With families and children being the main priority at St. Mary’s, Simpser said that the social aspect of what the hospital provides is key. He specified that St. Mary’s helps parents “navigate through the vast healthcare arena so they can get the best services for their child.”
“We want to educate parents on what’s going on with their child and help them become our parents in this process,” he said. “Our goal is to work with these families until the child is in their home, which is the least restrictive and the most comfortable for everyone involved.”
His role in St. Mary’s mission stems from his experience as a doctor. Simpser told the Queens Tribune that his experience in medicine helped provide the unique perspective he has in his leadership role.
“It has brought about an evolution in pediatric care here at St. Mary’s,” he said. “One of the tasks that we’ve tackled over the years has been increasing our capability of caring for very sick children. The programs that we have based around that have evolved over the last 18 years. We now have children on ventilators, which we didn’t have 15 years ago. We now have the staff and a building that can handle any sort of child coming out of a hospital, which we couldn’t do before. We are learning to take care of medically complex young adults because medicine and organizations like ours are getting better at helping kids with medical issues stay alive longer. So, we’re not providing that service. We are using an evolution in technology to improve homecare and our in-patient programs. That’s the beauty of what we’re doing here. We are always evolving and changing.”

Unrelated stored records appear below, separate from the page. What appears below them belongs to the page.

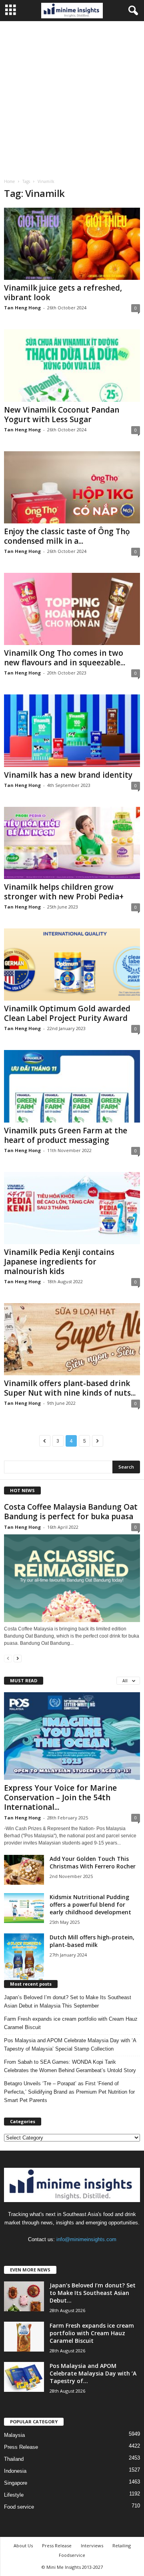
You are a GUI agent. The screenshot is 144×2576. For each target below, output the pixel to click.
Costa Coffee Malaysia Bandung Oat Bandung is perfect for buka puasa (71, 1512)
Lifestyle (14, 2495)
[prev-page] (8, 1658)
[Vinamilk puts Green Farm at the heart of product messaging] (72, 1086)
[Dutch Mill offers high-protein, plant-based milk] (24, 1958)
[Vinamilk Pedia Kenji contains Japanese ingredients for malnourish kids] (72, 1208)
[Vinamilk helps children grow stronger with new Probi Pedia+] (72, 843)
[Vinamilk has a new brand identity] (72, 730)
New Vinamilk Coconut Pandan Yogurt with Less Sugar (61, 415)
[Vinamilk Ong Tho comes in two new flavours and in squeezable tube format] (72, 609)
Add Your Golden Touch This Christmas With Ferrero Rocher (93, 1862)
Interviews (92, 2545)
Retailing (121, 2545)
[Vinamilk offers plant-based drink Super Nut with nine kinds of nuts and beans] (72, 1339)
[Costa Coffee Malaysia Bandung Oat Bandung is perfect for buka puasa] (72, 1578)
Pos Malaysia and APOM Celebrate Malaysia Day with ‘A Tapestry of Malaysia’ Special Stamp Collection (70, 2044)
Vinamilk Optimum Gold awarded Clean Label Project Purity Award (67, 1013)
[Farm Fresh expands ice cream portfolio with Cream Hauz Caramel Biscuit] (24, 2337)
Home (9, 181)
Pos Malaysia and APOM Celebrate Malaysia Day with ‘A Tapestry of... (93, 2373)
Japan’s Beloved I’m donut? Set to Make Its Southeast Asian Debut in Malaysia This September (67, 2001)
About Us (23, 2545)
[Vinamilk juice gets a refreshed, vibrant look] (72, 244)
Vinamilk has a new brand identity (68, 775)
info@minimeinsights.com (86, 2239)
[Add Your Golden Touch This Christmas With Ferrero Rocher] (24, 1870)
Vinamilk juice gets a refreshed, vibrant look (63, 293)
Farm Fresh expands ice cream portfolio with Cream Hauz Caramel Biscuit (71, 2023)
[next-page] (18, 1658)
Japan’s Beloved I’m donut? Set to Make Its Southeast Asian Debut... (93, 2292)
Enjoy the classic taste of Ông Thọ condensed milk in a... (67, 536)
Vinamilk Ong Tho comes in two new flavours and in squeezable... (64, 658)
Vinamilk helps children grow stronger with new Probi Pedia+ (64, 892)
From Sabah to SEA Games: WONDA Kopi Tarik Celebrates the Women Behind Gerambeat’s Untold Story (70, 2066)
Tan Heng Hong (22, 308)
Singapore (15, 2483)
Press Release (21, 2447)
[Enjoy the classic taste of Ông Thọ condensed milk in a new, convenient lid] (72, 487)
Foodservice (72, 2555)
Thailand (14, 2459)
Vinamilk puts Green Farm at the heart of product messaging (65, 1135)
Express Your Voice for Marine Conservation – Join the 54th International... (60, 1797)
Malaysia (14, 2435)
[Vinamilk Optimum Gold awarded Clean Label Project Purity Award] (72, 964)
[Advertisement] (72, 97)
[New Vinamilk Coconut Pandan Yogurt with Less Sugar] (72, 365)
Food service (19, 2507)
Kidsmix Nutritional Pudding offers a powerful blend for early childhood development (90, 1904)
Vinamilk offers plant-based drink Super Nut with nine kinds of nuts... (70, 1388)
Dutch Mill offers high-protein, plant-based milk (92, 1941)
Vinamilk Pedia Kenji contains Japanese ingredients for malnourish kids (59, 1261)
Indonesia (15, 2471)
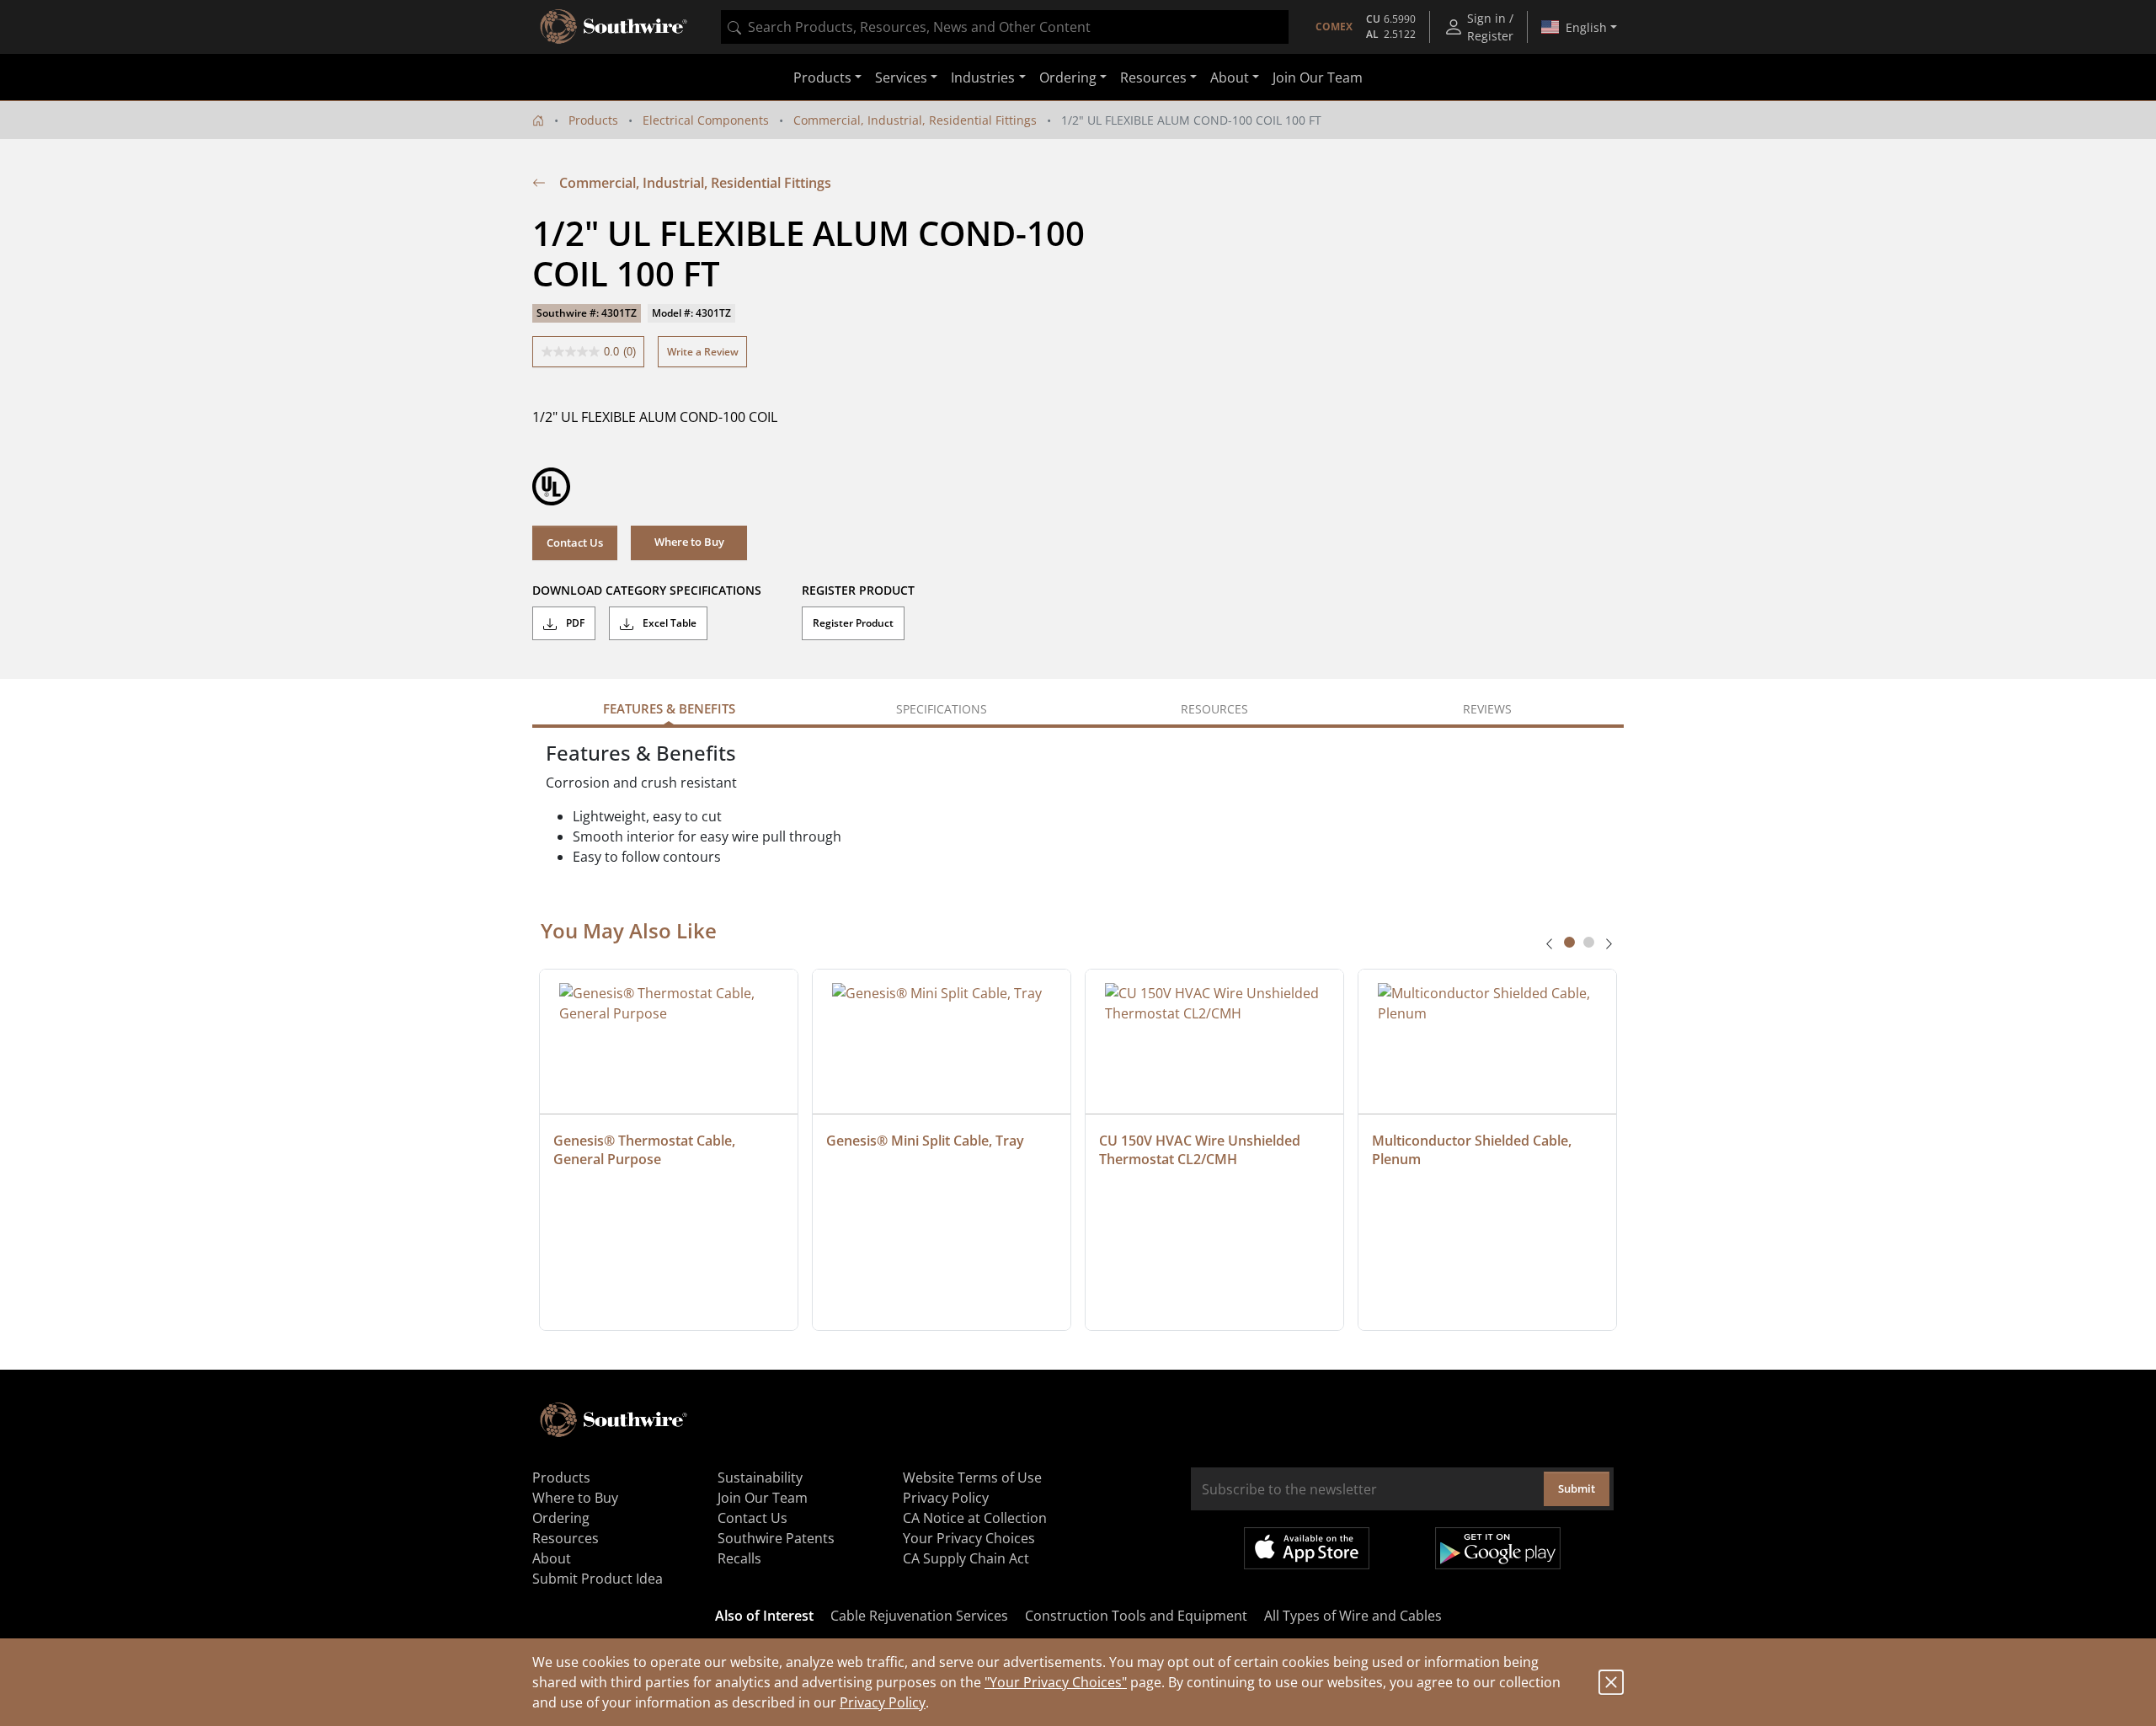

And St. Mary’s has no intention of slowing down. Simpser said that adding 21 news beds to the hospital’s in-patient facility is slated for 2018. St. Mary’s is also investing in new medical avenues, such as remote patient monitoring and other forms of telemedicine technology, that would give children the ability to stay at home while they are being treated.
“It will allow us to make the parents more comfortable, make the pediatricians more comfortable and the children to be safely taken care of at home” he said.
Lastly, Simpser said he takes tremendous pride in what he does and is thankful so many people believe in the hospital’s mission.
“This is a population of children who need people who are interested in them to give their time and energy,” he said. “I find it rewarding to become a leader, both locally and nationally, in the care for this unique group. The array of services that we provide is focused on the kids and the families. Organizations like ours would not survive if it were not for the philanthropic support we get from the community. We are very much appreciative of that kind of support and are always looking to create more partners.”